## What you should do:
Write down exactly the lines of the records below, beginning with the first and ending with the line that includes "Task: Click the Tp. Việt Trì map label".
═══ Supplied material
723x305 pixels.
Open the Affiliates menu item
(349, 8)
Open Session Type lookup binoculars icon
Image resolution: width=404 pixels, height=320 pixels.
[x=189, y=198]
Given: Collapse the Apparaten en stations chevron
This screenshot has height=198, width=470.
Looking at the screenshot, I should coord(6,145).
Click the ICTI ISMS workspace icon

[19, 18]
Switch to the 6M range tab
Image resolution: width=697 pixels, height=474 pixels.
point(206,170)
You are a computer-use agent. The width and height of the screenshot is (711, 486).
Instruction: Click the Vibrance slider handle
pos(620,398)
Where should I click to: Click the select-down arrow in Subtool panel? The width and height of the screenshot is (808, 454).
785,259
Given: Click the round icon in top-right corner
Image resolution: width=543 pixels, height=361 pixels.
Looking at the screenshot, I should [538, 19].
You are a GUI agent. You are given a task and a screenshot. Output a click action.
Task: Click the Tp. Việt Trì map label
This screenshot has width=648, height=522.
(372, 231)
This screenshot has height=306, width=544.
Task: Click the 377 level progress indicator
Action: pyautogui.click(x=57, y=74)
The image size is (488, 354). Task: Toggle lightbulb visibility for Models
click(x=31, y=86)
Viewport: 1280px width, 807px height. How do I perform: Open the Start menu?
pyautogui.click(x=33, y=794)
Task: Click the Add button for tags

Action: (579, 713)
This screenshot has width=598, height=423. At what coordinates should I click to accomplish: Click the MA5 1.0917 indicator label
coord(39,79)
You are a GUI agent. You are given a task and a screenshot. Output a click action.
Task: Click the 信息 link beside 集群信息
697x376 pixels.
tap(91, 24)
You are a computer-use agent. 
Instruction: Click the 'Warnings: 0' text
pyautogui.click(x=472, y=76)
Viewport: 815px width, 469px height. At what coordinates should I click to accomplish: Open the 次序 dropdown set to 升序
══════
## Answer to the exercise:
723x305 pixels.
Open the Affiliates menu item
(349, 8)
Open Session Type lookup binoculars icon
Image resolution: width=404 pixels, height=320 pixels.
[x=189, y=198]
Given: Collapse the Apparaten en stations chevron
This screenshot has height=198, width=470.
Looking at the screenshot, I should coord(6,145).
Click the ICTI ISMS workspace icon

[19, 18]
Switch to the 6M range tab
Image resolution: width=697 pixels, height=474 pixels.
point(206,170)
You are a computer-use agent. The width and height of the screenshot is (711, 486).
Instruction: Click the Vibrance slider handle
pos(620,398)
Where should I click to: Click the select-down arrow in Subtool panel? The width and height of the screenshot is (808, 454).
785,259
Given: Click the round icon in top-right corner
Image resolution: width=543 pixels, height=361 pixels.
Looking at the screenshot, I should [538, 19].
You are a GUI agent. You are given a task and a screenshot. Output a click action.
Task: Click the Tp. Việt Trì map label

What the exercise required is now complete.